ABSTRACT: As social change and economic development have proceeded, the prevalence of chronic diseases, especially cardiovascular diseases, has increased in the developing world. In part this is due to the adoption of diets and other health behaviors characteristic of industrialized nations; in part it is a function of changing social and economic circumstances. In this paper, we describe the development and testing of a model designed to account for social and economic effects on cardiovascular disease risk. The model incorporates the fact that global economic processes have made a lifestyle characterized by the consumption of Euroamerican material goods and information a basis for the assignment of social status in local communities. But economic change at the local level is rarely sufficient to provide a foundation for individuals' statue aspirations. Hence, many individuals attempt to maintain a lifestyle inconsistent with their economic standing, a variable we term lifestyle incongruity. Here we describe how this factor is associated with higher blood pressure in a variety of settings and also how the effects of lifestyle incongruity can be modified in local contexts by social class and social role processes.

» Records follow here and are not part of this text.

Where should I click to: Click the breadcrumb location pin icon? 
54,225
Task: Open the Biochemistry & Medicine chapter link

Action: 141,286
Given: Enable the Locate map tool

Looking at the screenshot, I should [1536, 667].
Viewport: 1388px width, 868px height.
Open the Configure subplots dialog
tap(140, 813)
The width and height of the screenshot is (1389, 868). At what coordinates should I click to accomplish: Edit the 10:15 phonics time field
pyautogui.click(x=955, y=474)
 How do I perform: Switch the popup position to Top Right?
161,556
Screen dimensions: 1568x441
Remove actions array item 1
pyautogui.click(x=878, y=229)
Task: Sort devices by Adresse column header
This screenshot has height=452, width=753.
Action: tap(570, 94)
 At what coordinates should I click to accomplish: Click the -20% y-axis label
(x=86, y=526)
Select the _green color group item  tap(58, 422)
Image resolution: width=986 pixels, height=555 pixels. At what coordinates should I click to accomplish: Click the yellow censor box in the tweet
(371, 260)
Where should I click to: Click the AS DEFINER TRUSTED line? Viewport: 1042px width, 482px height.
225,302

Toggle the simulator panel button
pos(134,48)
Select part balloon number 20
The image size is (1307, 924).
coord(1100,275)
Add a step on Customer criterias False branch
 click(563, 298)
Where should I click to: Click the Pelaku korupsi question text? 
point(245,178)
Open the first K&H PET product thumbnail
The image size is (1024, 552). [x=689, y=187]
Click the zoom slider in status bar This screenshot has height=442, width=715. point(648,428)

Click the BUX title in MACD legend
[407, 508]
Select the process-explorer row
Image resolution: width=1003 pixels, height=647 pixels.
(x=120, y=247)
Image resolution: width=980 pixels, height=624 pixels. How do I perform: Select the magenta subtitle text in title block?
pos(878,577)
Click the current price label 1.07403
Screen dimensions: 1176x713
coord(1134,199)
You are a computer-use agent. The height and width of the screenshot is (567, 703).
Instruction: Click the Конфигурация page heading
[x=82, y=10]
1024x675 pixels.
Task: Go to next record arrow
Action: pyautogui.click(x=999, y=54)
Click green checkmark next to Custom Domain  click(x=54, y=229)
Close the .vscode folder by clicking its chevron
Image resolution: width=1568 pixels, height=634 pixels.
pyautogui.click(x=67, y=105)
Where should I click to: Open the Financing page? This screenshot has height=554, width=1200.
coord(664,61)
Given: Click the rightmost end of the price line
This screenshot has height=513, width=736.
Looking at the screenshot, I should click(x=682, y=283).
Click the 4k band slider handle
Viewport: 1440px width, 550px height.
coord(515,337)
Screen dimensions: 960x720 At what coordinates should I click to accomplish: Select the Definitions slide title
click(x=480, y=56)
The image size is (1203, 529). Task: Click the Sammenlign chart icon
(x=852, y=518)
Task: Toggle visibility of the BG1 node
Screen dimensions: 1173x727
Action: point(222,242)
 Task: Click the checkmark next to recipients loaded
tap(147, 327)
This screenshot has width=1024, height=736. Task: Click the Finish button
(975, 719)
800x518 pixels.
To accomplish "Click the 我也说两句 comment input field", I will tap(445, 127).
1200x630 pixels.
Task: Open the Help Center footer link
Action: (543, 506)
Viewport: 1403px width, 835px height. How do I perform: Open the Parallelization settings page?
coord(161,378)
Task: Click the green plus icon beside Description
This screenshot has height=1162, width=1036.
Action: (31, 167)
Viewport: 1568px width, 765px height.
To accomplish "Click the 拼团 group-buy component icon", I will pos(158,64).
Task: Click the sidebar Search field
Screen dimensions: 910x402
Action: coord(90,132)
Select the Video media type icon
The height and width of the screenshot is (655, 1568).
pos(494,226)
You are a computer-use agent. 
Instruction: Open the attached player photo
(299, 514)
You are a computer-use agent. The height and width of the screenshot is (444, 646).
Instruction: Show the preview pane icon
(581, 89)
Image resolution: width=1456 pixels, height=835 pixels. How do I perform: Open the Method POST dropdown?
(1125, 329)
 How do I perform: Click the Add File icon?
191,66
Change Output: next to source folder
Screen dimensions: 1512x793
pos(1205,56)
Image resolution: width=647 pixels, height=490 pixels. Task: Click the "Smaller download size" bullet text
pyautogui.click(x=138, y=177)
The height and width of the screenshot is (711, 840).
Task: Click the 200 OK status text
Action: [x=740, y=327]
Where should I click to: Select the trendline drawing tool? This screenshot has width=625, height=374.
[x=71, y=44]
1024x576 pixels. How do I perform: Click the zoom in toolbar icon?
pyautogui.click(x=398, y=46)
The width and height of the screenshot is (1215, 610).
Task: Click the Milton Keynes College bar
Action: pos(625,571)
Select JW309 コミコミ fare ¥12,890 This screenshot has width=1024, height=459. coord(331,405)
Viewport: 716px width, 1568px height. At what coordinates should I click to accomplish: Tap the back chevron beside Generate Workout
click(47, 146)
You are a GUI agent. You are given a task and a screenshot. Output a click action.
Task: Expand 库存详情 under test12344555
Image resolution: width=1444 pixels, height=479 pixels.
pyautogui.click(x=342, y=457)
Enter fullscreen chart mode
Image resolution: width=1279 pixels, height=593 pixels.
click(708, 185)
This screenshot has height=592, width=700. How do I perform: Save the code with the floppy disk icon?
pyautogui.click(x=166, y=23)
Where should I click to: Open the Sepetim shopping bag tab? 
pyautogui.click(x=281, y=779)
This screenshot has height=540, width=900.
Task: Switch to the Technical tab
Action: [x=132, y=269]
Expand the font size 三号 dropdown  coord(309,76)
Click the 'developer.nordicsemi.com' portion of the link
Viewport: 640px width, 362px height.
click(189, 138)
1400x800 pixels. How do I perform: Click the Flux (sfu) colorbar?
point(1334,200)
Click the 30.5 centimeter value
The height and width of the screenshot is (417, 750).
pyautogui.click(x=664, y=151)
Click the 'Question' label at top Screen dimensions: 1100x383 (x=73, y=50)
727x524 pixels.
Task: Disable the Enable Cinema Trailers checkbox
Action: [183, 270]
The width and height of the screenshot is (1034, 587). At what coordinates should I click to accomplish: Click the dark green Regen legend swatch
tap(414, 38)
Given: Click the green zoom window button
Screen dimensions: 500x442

This latter process, contextual modification, is illustrated by data from American Samoa. In this example, the association of lifestyle incongruity with blood pressure is examined in 30 male household heads and 26 spouses. After an examination of Samoan ethnography focused attention on the importance of age and gender differences as defining social contexts of intracultural variation, the model was modified to assess interactions between age and gender as they affect the association of lifestyle incongruity and blood pressure. Lifestyle incongruity is strongly associated with higher systolic and diastolic blood pressure for the younger household heads, minimally associated with blood pressure for older household heads, and only slightly associated with the blood pressure of their spouses. The regression coefficients for the lifestyle incongruity by age by sex interaction term was significant at P c 0.01 for both systolic and diastolic blood pressure. The consistency of these results with expectations based on the ethnographic record is emphasized in the interpretation.
We feel that the lifestyle incongruity model represents an empirically successful attempt to link global political-economic processes, local social structure, and biological outcomes.